Recordemos que jamás ha habido un pueblo que haya llegado a la prosperidad a base de dádivas. Y que tampoco ningún joven se ha hecho hombre o mujer por la vía exclusiva de los mimos. Es más, en mi larga experiencia docente, he podido comprobar que al joven a quien se le exige mucho, devuelve más de lo mucho que se le haya exigido y que, por el contrario, a quien se le exige poco devuelve menos de ese poco que se le exija.
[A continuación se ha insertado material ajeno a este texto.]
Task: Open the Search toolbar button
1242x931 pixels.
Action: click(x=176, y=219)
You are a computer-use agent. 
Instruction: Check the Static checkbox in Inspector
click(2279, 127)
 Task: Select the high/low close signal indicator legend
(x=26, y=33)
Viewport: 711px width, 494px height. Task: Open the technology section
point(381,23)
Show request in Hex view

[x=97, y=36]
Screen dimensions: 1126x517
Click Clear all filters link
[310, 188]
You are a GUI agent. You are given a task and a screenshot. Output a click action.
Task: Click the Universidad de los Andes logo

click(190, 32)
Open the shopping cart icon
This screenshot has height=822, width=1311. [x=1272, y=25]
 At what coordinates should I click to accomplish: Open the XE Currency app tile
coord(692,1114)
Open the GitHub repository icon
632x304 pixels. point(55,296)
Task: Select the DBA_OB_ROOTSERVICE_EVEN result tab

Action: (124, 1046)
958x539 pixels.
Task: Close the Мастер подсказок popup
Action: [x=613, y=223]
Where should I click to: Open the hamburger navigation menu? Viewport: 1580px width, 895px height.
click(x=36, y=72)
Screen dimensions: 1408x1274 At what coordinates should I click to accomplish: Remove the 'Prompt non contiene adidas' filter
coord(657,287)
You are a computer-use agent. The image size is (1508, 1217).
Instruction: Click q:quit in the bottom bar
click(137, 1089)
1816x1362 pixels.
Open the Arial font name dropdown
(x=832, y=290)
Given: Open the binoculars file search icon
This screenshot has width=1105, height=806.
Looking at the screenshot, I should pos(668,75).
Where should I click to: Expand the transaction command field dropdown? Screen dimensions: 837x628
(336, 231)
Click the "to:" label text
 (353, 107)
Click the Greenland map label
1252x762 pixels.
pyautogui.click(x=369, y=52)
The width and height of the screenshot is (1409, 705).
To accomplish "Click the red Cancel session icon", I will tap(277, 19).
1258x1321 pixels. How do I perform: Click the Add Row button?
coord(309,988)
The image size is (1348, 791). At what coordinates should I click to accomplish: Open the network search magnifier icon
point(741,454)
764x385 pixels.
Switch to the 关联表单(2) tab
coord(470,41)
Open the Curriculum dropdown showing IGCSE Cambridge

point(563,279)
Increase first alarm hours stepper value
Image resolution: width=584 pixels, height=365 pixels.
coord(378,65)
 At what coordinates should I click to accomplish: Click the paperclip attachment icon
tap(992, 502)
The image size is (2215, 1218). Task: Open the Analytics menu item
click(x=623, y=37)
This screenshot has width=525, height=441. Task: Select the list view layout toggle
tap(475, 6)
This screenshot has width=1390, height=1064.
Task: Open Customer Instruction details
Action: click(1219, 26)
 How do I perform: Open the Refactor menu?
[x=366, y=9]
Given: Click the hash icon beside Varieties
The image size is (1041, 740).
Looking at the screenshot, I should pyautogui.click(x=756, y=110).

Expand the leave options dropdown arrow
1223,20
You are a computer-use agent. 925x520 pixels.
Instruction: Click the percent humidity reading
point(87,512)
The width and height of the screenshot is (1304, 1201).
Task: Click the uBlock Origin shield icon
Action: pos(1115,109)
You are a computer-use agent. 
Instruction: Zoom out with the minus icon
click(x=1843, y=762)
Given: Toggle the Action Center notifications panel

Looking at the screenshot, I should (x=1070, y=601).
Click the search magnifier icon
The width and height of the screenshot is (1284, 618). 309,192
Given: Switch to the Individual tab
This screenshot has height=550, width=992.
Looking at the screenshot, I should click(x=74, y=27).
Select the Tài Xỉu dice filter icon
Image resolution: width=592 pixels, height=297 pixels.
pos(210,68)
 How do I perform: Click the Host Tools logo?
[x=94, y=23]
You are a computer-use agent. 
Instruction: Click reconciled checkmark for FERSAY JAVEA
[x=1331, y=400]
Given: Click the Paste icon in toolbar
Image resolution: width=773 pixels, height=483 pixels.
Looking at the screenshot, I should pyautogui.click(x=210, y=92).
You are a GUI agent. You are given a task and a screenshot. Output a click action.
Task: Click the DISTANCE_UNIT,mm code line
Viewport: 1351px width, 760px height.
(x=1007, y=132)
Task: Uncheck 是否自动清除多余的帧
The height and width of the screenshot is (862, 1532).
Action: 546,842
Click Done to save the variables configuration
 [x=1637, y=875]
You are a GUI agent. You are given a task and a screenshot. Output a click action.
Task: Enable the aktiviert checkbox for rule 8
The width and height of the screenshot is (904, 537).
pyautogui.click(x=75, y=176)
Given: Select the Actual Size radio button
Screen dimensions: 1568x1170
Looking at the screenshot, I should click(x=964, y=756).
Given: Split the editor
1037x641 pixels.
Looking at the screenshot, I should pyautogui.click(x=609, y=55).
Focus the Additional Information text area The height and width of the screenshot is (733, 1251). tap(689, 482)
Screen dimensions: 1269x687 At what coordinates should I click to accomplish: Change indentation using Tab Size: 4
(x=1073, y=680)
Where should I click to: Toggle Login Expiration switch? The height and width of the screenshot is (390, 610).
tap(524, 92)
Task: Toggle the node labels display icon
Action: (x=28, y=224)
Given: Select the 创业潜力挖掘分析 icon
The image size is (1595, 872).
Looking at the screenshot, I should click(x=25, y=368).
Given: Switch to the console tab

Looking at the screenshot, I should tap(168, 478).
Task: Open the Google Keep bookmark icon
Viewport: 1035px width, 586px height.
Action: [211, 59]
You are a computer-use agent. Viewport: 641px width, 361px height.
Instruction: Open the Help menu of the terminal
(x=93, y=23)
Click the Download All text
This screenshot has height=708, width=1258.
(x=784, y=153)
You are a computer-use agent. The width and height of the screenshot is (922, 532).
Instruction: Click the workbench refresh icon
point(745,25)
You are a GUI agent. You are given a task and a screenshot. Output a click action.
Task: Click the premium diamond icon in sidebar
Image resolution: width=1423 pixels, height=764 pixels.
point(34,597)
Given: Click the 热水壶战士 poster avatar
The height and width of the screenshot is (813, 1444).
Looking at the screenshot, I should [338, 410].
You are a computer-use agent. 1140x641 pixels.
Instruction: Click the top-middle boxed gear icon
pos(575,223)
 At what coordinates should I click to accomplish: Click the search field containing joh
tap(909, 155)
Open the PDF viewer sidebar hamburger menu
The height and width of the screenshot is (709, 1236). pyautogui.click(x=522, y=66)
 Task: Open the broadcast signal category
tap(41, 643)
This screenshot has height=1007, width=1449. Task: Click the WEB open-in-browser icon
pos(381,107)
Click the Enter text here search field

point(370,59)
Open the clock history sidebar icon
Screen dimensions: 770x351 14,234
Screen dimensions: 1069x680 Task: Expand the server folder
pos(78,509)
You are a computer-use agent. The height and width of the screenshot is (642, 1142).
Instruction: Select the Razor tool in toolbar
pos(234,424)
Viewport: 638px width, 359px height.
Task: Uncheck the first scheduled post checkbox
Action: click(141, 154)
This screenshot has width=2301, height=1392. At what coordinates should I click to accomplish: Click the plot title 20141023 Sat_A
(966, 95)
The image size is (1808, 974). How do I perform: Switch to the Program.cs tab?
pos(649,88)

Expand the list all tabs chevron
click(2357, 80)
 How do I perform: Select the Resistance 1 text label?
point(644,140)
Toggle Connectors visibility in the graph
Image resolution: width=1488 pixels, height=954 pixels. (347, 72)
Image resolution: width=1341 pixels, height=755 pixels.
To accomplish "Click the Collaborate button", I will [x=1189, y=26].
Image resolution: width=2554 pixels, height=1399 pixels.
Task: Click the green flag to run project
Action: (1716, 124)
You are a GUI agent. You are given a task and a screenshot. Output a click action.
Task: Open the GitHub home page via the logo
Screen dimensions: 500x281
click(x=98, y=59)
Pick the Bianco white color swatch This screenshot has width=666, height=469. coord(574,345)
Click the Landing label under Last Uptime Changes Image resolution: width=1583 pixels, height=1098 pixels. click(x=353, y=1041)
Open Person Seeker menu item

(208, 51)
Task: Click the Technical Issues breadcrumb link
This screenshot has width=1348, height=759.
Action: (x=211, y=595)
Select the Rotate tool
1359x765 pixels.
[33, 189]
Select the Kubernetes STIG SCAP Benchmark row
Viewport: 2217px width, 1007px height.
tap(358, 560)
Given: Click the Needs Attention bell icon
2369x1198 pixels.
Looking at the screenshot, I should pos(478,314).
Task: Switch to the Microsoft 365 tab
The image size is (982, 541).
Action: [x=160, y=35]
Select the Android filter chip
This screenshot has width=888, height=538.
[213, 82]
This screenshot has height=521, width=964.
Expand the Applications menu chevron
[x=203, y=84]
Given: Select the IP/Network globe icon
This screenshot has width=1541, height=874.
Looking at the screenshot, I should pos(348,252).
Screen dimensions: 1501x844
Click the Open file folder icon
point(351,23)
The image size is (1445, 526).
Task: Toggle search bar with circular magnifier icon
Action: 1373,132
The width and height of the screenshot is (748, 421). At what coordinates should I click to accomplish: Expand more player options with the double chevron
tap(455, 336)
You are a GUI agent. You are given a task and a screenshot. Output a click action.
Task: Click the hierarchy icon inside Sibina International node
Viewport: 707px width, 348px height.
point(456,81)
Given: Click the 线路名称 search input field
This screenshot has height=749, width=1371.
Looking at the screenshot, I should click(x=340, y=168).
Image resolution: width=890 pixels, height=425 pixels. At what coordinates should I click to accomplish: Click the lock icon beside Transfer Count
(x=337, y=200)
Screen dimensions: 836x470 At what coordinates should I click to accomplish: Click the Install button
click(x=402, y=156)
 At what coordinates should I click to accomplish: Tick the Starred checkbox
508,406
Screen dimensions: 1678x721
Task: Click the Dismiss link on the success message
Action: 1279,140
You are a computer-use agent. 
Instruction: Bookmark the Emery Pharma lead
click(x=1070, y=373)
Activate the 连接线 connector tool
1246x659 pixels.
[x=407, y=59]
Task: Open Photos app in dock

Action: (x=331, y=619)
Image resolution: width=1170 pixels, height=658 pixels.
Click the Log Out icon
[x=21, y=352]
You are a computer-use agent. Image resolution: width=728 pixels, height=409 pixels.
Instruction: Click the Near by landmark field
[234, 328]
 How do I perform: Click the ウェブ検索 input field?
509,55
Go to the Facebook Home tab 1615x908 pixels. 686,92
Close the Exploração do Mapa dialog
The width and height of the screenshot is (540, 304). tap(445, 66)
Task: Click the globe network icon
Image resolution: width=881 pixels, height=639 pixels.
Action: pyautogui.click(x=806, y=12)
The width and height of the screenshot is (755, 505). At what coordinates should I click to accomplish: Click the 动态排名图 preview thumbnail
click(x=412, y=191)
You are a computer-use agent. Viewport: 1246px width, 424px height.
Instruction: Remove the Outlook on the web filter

En realidad, todo se reduce a la formación del carácter, al que muy escasos políticos prestan una atención distraída. Por ejemplo, el principio tan sano y sencillo de que “quien la haga la pague”, brilla por su ausencia entre sus prioridades. El resultado: 98% de los delitos que se cometen entre nosotros nunca llegan a sentencia. A eso se le llama “impunidad”; yo prefiero llamarlo: ausencia colectiva de carácter.
Para todo diferimos a supuestos “derechos humanos” que apenas entendemos, por ejemplo, a la hora de rendir cuentas, o de exigirlas. Por eso abundan entre nosotros los mayores de edad, malcriados, que irrespetan toda ley y hacen víctimas de los demás.
Nada pueden saber del deleite de la paz de la conciencia que se nos depara tras el deber cumplido. Para ello, nadie sensato precisa en absoluto de una CICIG.
¿Cuándo aprenderemos, pues a gobernarnos?
Cuando dejemos de ser tan cómodos y pusilánimes.